Week 575: Hallowe’en, by Violet Jacob

One for Hallowe’en: a moving poem by Violet Jacob (1863–1946; see also week 16) inspired by the loss of her only son Harry, who died of wounds sustained at the Battle of the Somme in 1916.

Although about her son, I have seen it plausibly suggested that the words are to be imagined as spoken not by his mother but by a ploughman, lamenting the loss of his ‘bothy companion’, his ‘head horseman’, and taking no pleasure in the Hallowe’en festivities – the lights, the apple-bobbing, the costumes, the children going from house to house – that once they enjoyed together, as he sees only a new head horseman’s clothes chest next to the fire.

The poem has been set to music by Jim Reid and can be heard on YouTube covered by various artists, notably Karine Polwart/Sheena Wellington and Jean Ridpath.

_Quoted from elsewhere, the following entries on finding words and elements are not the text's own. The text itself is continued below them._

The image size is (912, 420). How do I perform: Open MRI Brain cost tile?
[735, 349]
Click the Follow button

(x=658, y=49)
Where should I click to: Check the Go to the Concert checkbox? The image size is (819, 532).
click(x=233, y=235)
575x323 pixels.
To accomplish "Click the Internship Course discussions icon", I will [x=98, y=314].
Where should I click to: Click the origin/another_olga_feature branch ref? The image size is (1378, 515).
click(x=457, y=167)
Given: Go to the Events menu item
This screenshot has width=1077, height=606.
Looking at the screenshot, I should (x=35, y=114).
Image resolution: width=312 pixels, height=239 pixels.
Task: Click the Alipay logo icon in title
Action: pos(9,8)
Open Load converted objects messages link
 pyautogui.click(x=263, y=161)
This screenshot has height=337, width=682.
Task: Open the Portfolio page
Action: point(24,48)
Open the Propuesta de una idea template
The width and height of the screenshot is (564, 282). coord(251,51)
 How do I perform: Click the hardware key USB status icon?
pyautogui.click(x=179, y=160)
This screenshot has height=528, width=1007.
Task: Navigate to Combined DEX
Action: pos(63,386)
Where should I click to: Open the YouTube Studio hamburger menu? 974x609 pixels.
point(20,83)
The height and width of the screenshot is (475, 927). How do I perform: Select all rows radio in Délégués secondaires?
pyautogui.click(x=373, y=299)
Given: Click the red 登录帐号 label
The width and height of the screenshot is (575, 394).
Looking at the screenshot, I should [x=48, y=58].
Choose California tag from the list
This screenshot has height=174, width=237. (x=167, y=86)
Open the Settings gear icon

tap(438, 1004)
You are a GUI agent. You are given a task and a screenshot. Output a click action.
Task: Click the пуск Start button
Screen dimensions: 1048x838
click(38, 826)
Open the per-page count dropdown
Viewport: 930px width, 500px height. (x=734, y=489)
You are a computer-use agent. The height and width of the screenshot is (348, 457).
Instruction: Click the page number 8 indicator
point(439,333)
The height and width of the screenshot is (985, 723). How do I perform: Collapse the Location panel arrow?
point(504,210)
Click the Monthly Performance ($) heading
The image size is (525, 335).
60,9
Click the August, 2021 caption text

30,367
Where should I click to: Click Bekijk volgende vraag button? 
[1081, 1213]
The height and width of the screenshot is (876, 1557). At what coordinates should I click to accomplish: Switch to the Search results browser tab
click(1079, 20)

The poem is written in the local vernacular of the Mearns of Fife; I have added a gloss of the less obvious words.

Hallowe’en

The tattie-liftin’s nearly through,                                  tattie: potato   
They’re ploughin’ whaur the barley grew,
  And aifter dark, roond ilka stack,                               ilka: every
  Ye’ll see the horsemen stand an’ crack                     crack: talk, gossip
O Lachlan, but I mind o’ you!

I mind foo often we hae seen                                      foo: full
Ten thoosand stars keek doon atween                        keek: peep
  The nakit branches, an’ below
  Baith fairm an’ bothie hae their show,
Alowe wi’ lichts o’ Hallowe’en.                                     alowe: alight

There’s bairns wi’ guizards at their tail                        guizards: people in costumes
Cloorin’ the doors wi’ runts o’ kail,                              runts o’ kail: cabbage-stalks
  And fine ye’ll hear the screichs an’ skirls
  O’ lassies wi’ their droukit curls                                 droukit: drenched
Bobbin’ for aipples i’ the pail.

The bothie fire is loupin’ het,                                       loupin’ het: leaping hot
A new heid horseman’s kist is set                               heid: head; kist: chest
  Richt’s o’ the lum; whaur by the blaze                      richt: right; lum: chimney
  The auld ane stude that kept yer claes—                 stude: stood
I canna thole to see it yet!                                          thole: bear, endure

But gin the auld fowks’ tales are richt
An ghaists come hame on Hallow nicht,                     ghaists: ghosts
  O freend o’ friends! what wad I gie
  To feel ye rax yer hand to me                                    rax: reach out
Atween the dark an’ caun’le licht?

Awa’ in France, across the wave,
The wee lichts burn on ilka grave,                              ilka: every
  An’ you an’ me their lowe hae seen—                       lowe: glow, gleam
  Ye’ll mebbe hae yer Hallowe’en
Yont, whaur ye’re lyin’ wi’ the lave.                             yont: yonder; lave: the others

There’s drink an’ daffin’, sang an’ dance                     daffing: playing the fool, frolicking
And ploys and kisses get their chance,                      ploys: courtship stratagems
  But Lachlan, man, the place I see
  Is whaur the auld kist used tae be
And the lichts o’ Hallowe’en in France!